ABC shoe company makes stylish-yet-comfortable heels for pregnant women (my sister is pregnant, so babies are on my mind lately). I have seen the prototype and I think women like my sister would love it, so I consider investing in the company to help them get off their feet. Before handing over the cash, I ask to look at their projected income statement. Since I will get a percentage of the profits, I want to know how profitable ABC plans to be.
I also ask to look at ABC's balance sheet to see what assets and obligations they have. Assets could be cash, machinery, staff expertise, patents, and anything else with a positive economic value. Obligations (liabilities) would be debts, unpaid rent, employment contracts (salaries) and anything that would deplete the assets.
This all helps me ask the big question - how will ABC best utilize its assets (my investment money, machinery, office space, etc) to achieve its mission (sell great shoes) at a profit (my return). If I am convinced that ABC will optimally use its assets, then I'll invest.
Investing in the arts should be no different. Let's say I am approached to fund a new musical project. I will go through the same process, and define my "return" as butts in seats. If I am going to be a part of something, I want people to see it, and I want the presenting organization to get more exposure as a result.
So, what does ABC Arts Company's income statement look like? Are they relying solely on me for revenue, or will ticket sales and merchandise help fund their work as well? Where will they spend their (my) money? Will enough be spent on marketing? Will too much be spent on parties? Will they price tickets well enough to cover the remaining expenses after my donation (without pricing out their target audience)?
Again, I also want to see the balance sheet to determine where ABC Arts Company is right now. What assets do they have in place to make this musical amazing. What obligations might they still be paying off? What assets are missing, or are not funded well enough to make the most impact?
We come again to my big question. How will ABC Arts Company best utilize its assets (my money, its artistic designers, cast, board of directors, etc.) to achieve its mission (present a stellar new musical) with a healthy return (butts in seats).
Just as a shoe company for expecting moms can never know exactly how many shoes they will sell (pregnancy rates have dropped over the past 20 years), an arts company can never be sure exactly how many tickets they will sell (though attempts are being made). If I am comfortable with the general health of the organization, and I believe ABC Arts Company will turn assets into butts in seats, then I will support.

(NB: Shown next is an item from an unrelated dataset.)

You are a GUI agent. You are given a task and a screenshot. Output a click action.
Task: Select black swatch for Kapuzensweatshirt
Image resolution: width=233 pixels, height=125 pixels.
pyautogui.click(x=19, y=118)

One question might remain: why butts? Besides lending itself to a catchy blog title, maximizing butts in seats is the optimal metric for defining and projecting success in an arts org. The more butts you have, the more eyes will see your product and mouths will talk about it with their friends. More butts also means more potential donors if you have the right messaging and a good show to put on. More butts means that current donors will see you have been successful and are therefore likely to donate again. More butts almost always means a better experience for the artists on stage, and increased ticket revenue for your organization. That increased revenue leads to your ability to create more shows, increase staff capacity, market more, etc.
If butts aren't your thing, that's cool. Just be sure to define your own "return," project and measure that return, and think of your org more like a business and less like a not for profit. Would you invest in you?